**JOB:** Please output the lines below word for word, leaving out the pictures.
Start of AVAILABLE DATA
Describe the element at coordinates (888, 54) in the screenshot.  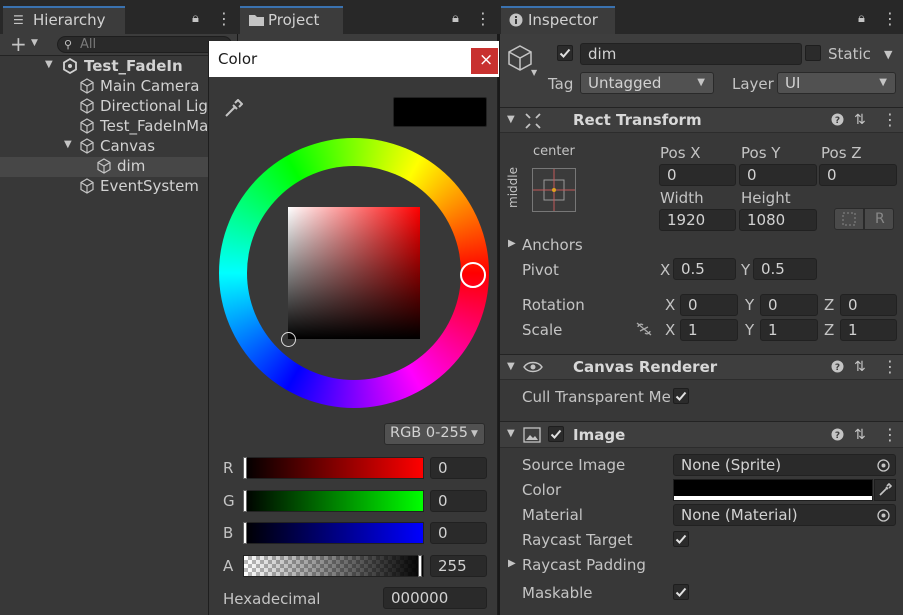
I see `static-dropdown-icon: ▼` at that location.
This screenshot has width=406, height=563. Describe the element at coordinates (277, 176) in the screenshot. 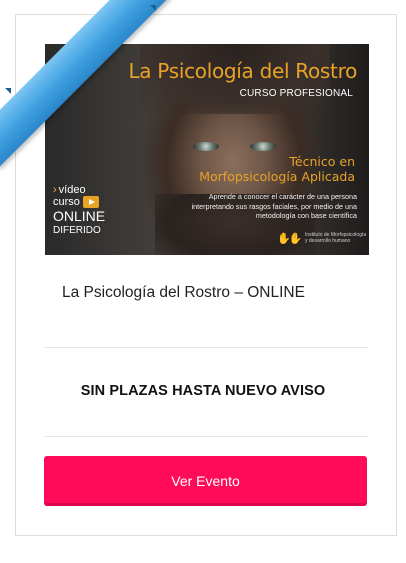

I see `image-tecnico-line2: Morfopsicología Aplicada` at that location.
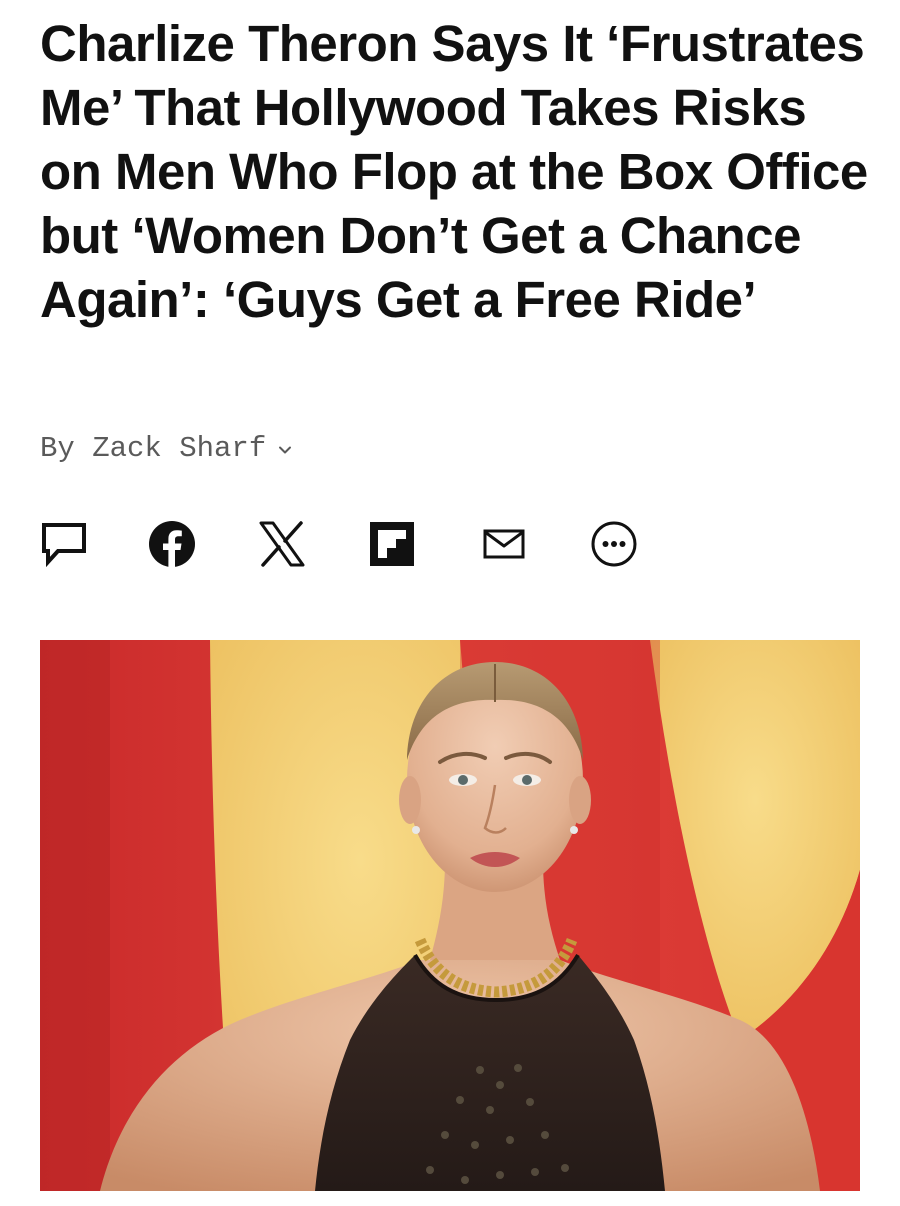 The image size is (900, 1206). What do you see at coordinates (285, 450) in the screenshot?
I see `chevron-down-icon` at bounding box center [285, 450].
End of AVAILABLE DATA
**ANSWER TO THE EXERCISE:**
Describe the element at coordinates (888, 54) in the screenshot.  
I see `static-dropdown-icon: ▼` at that location.
This screenshot has width=406, height=563. Describe the element at coordinates (277, 176) in the screenshot. 

I see `image-tecnico-line2: Morfopsicología Aplicada` at that location.
 The image size is (900, 1206). What do you see at coordinates (285, 450) in the screenshot?
I see `chevron-down-icon` at bounding box center [285, 450].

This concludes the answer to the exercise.